そのため、サーバー上のファイルを書き換えるだけで、独自の拒否設定を追加できます。以下に、実務でよく使われる実践的な変更サンプルを紹介します。
サンプル1:特定のAIクローラーを追加で個別に拒否する(基本形)
Cloudflareの自動機能に加え、特定のAIボットを明示的に指定して拒否・制御したい場合の記述です。
# 既存の検索エンジン(Google等)への指示
User-agent: *
Allow: /
# 特定のAIクローラーをピンポイントで拒否
User-agent: GPTBot
Disallow: /
User-agent: ClaudeBot
Disallow: /
サンプル2:管理画面や特定のディレクトリーを全クローラーから隠す
WordPressの管理画面(wp-admin)や開発中のテスト環境など、検索エンジンも含めたすべてのクローラーに巡回されたくないページを指定するサンプルです。
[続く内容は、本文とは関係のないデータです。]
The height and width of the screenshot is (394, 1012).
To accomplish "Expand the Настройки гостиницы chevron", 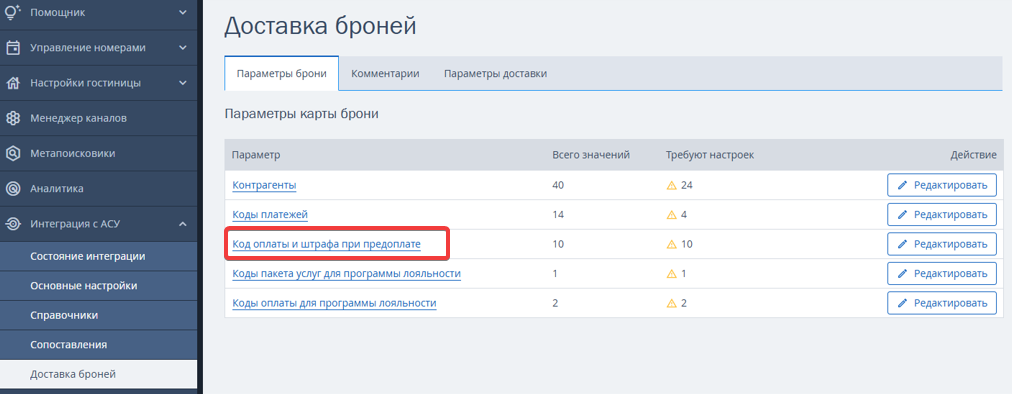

# すべてのクローラーに対して、特定のディレクトリーを拒否
User-agent: *
Disallow: /wp-admin/
Disallow: /preview/
Disallow: /search/
Allow: /wp-admin/admin-ajax.php
サンプル3:特定の検索エンジンだけ巡回を許可し、他をすべて拒否する
会員制サイトや社内向けポータルなど、Googleだけにインデックスさせ、他の海外検索エンジンやAIボット、スクレイピングツールをまとめて拒否したい場合の高度な設定です。
# Googlebotにはすべてを許可
User-agent: Googlebot
Allow: /
# それ以外のすべてのクローラー(AI含む)はサイト全体を拒否
User-agent: *
Disallow: /
変更・運用時の注意点
- 大文字・小文字の区別: 命令文やディレクトリー名は、大文字と小文字が正確に区別されるため、記述ミスに注意してください。
- WAFとの組み合わせ: robots.txt はクローラー側の善意に依存します。悪質なボットは指示を無視するため、完全に通信を遮断したい場合は、Cloudflareダッシュボード上の「AI Crawl Control」による強制ブロック(WAF)を必ず併用してください。
5. 運用の注意点:Verified Bots(確認済みボット)との関係
Cloudflareには、GooglebotやBingBotなど、サイトの成長に必要な主要クローラーを誤ってブロックしないよう、独自に安全性を検証した「Verified Bots(確認済みボット)」という仕組みがあります。
WAF(カスタムルール)などで独自のBot遮断ルールを作成する場合は、条件式に not cf.client.bot (確認済みボットではない場合)を含めることで、検索エンジンのインデックスを維持したまま、悪質なスクレイピングクローラーだけを安全に弾くことが可能です。ルールを自作する際は、SEOトラフィックを巻き添えにしないよう必ず注意しましょう。
まとめ:クローラーをコントロールして、サイトの価値を守る
生成AI時代のWebサイト運用において、クローラーの制御は「サーバー負荷の軽減」だけでなく、「自社の知的財産(コンテンツ)の保護」に直結する必須のセキュリティ施策となりました。
Cloudflareを活用すれば、AIクローラーの拒否・誘導(リダイレクト)をダッシュボードから簡単に一元管理できます。サーバー上の robots.txt のカスタマイズと組み合わせながら、自社の要件に合わせた最適なクローラー管理体制を構築しましょう。